Les passeports AES maliens : Réellement du « made in France » ?
Le 29 janvier 2025, un nouveau chapitre s’est ouvert pour les citoyens du Mali, du Niger et du Burkina Faso avec la mise en circulation des passeports de l’Alliance des États du Sahel (AES). Ce document remplace les anciens passeports sous le sigle CEDEAO, marquant ainsi le retrait de ces trois pays de l’organisation sous régionale, une décision justifiée par les autorités au nom de la « souveraineté nationale ».
Cette notion de souveraineté a été régulièrement utilisée pour dénoncer l’ingérence de la France dans les affaires internes de ces nations.
Cependant, une révélation récente de Jeune Afrique a mis en lumière une contradiction troublante : « les nouveaux passeports maliens sont fabriqués par une entreprise française, Idemia ». Cette société, spécialisée dans la sécurité numérique et l’identité, a été au centre de vives critiques de la part des autorités maliennes de transition au cours des dernières années.

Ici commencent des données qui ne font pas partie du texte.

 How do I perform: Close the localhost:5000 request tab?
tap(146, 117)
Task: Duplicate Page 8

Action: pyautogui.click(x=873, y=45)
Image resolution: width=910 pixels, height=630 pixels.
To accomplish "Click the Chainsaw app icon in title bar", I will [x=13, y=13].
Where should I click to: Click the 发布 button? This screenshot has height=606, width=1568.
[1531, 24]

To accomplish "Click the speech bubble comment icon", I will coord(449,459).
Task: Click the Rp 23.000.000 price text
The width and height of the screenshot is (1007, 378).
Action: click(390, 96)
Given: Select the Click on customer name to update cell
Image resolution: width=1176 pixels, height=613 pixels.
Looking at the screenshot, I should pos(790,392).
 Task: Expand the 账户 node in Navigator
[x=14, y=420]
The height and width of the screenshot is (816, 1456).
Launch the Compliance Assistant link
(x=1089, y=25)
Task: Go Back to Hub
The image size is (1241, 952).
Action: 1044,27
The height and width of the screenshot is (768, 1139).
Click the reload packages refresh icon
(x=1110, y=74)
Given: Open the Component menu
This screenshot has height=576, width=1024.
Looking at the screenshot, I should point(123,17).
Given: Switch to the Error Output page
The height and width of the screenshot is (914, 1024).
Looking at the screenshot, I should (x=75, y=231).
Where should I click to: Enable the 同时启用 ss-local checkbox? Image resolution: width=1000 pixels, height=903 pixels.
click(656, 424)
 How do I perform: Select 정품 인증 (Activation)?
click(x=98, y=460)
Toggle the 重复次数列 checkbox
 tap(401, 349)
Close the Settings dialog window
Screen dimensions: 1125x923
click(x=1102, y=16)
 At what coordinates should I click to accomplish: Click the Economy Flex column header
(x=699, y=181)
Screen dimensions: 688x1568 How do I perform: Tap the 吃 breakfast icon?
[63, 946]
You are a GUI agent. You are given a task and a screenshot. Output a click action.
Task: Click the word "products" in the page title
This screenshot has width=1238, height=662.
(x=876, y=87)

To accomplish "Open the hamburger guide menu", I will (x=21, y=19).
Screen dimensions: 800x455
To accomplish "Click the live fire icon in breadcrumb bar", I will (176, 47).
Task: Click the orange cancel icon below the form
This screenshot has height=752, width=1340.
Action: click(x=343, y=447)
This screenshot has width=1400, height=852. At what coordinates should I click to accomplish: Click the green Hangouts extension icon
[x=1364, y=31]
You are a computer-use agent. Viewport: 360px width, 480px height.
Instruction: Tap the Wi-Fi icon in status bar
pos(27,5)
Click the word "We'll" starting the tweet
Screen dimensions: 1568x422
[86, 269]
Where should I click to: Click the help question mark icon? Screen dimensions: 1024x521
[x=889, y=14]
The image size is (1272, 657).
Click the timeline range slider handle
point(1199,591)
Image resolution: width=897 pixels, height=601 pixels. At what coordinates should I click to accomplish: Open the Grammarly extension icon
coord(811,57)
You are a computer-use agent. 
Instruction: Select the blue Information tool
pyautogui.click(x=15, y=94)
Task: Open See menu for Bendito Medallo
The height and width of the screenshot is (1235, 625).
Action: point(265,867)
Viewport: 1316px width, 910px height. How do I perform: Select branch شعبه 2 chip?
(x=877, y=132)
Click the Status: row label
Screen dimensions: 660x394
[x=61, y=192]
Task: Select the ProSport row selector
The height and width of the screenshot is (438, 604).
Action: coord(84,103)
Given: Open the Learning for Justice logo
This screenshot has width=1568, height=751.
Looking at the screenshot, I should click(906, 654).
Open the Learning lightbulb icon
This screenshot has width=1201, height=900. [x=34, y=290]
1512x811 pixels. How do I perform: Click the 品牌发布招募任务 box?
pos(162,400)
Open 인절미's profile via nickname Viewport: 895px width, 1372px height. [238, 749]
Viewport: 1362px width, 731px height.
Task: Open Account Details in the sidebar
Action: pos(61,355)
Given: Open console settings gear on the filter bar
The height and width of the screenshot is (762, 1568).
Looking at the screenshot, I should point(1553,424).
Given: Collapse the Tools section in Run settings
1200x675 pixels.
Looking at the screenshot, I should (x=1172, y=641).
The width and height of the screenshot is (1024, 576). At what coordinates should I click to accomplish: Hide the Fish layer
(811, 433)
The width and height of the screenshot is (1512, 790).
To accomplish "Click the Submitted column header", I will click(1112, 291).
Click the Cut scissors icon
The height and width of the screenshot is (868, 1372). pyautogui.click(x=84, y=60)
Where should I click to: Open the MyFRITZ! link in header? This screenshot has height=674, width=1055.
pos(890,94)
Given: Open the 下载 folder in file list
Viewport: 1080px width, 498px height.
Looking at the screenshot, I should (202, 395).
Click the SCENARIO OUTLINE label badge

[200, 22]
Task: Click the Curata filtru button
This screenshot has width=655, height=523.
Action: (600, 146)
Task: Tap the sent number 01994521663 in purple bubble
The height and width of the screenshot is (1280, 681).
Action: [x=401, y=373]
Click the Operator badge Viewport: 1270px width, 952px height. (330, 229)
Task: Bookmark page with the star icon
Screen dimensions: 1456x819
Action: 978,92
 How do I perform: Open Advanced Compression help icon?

Idemia, qui avait été chargée de collecter les données pour le Recensement Administratif à Vocation d’Etat Civil « RAVEC », a été accusée de « prendre en otage » ces informations sensibles. Cette situation a conduit au ‘’léger report” des élections initialement prévues en février 2024, une décision qui a suscité de beaucoup de débats au sein de la population et une grande indignation de la classe politique. Plus d’un an après cette déclaration et malgré « la récupération des données par des génies informaticiens maliens », aucune nouvelle date pour les élections n’a été fixée, alimentant les frustrations et les suspicions envers le gouvernement.
Pour rappel, en 2023, la justice malienne avait convoqué Jean-Yves le Drian, ancien ministre français de la Défense et des Affaires étrangères, ainsi que son fils Thomas, employé par Idemia, pour répondre à des accusations d’« atteinte aux biens publics ». Les deux hommes n’avaient pas répondu à cette convocation, exacerbant les tensions entre Bamako et Paris.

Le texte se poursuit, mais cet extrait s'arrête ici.